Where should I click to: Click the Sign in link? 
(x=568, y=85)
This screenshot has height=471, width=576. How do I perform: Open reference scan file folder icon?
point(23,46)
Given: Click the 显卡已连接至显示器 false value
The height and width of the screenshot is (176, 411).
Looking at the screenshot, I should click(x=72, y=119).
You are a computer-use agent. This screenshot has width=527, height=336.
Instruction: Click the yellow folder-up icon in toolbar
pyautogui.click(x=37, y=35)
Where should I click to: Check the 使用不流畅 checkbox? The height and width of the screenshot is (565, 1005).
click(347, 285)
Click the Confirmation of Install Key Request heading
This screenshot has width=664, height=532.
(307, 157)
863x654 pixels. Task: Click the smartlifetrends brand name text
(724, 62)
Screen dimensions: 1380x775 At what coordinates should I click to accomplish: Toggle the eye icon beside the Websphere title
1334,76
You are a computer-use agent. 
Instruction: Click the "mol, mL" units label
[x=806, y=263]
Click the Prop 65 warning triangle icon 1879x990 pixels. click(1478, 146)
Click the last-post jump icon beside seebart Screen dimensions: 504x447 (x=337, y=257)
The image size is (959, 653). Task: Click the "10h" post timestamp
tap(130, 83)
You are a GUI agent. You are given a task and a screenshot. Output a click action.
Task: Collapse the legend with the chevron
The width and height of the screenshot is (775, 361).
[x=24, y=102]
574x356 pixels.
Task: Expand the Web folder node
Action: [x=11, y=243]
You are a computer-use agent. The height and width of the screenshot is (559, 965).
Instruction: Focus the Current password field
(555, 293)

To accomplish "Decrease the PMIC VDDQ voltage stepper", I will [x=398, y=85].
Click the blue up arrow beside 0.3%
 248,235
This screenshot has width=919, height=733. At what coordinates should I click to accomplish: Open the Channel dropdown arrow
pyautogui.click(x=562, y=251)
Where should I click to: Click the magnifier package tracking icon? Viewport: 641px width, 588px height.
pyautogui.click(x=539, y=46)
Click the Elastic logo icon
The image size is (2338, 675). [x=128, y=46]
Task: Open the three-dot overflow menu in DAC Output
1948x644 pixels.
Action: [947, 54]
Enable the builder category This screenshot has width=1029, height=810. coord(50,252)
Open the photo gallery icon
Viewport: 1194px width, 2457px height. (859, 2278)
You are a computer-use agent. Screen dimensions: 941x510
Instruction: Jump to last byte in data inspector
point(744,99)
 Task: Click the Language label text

- **To be done**
Rewrite all the records above, changing every "computer-use agent" to "desktop agent" and leaving everything else the same.

- **Result of the exercise**
Where should I click to: Click the Sign in link? 
(x=568, y=85)
This screenshot has height=471, width=576. How do I perform: Open reference scan file folder icon?
point(23,46)
Given: Click the 显卡已连接至显示器 false value
The height and width of the screenshot is (176, 411).
Looking at the screenshot, I should click(x=72, y=119).
You are a desktop agent. This screenshot has width=527, height=336.
Instruction: Click the yellow folder-up icon in toolbar
pyautogui.click(x=37, y=35)
Where should I click to: Check the 使用不流畅 checkbox? The height and width of the screenshot is (565, 1005).
click(347, 285)
Click the Confirmation of Install Key Request heading
This screenshot has width=664, height=532.
(307, 157)
863x654 pixels. Task: Click the smartlifetrends brand name text
(724, 62)
Screen dimensions: 1380x775 At what coordinates should I click to accomplish: Toggle the eye icon beside the Websphere title
1334,76
You are a desktop agent. 
Instruction: Click the "mol, mL" units label
[x=806, y=263]
Click the Prop 65 warning triangle icon 1879x990 pixels. click(1478, 146)
Click the last-post jump icon beside seebart Screen dimensions: 504x447 (x=337, y=257)
The image size is (959, 653). Task: Click the "10h" post timestamp
tap(130, 83)
You are a GUI agent. You are given a task and a screenshot. Output a click action.
Task: Collapse the legend with the chevron
The width and height of the screenshot is (775, 361).
[x=24, y=102]
574x356 pixels.
Task: Expand the Web folder node
Action: [x=11, y=243]
You are a desktop agent. The height and width of the screenshot is (559, 965).
Instruction: Focus the Current password field
(555, 293)

To accomplish "Decrease the PMIC VDDQ voltage stepper", I will [x=398, y=85].
Click the blue up arrow beside 0.3%
 248,235
This screenshot has width=919, height=733. At what coordinates should I click to accomplish: Open the Channel dropdown arrow
pyautogui.click(x=562, y=251)
Where should I click to: Click the magnifier package tracking icon? Viewport: 641px width, 588px height.
pyautogui.click(x=539, y=46)
Click the Elastic logo icon
The image size is (2338, 675). [x=128, y=46]
Task: Open the three-dot overflow menu in DAC Output
1948x644 pixels.
Action: [947, 54]
Enable the builder category This screenshot has width=1029, height=810. coord(50,252)
Open the photo gallery icon
Viewport: 1194px width, 2457px height. (859, 2278)
You are a desktop agent. Screen dimensions: 941x510
Instruction: Jump to last byte in data inspector
point(744,99)
 Task: Click the Language label text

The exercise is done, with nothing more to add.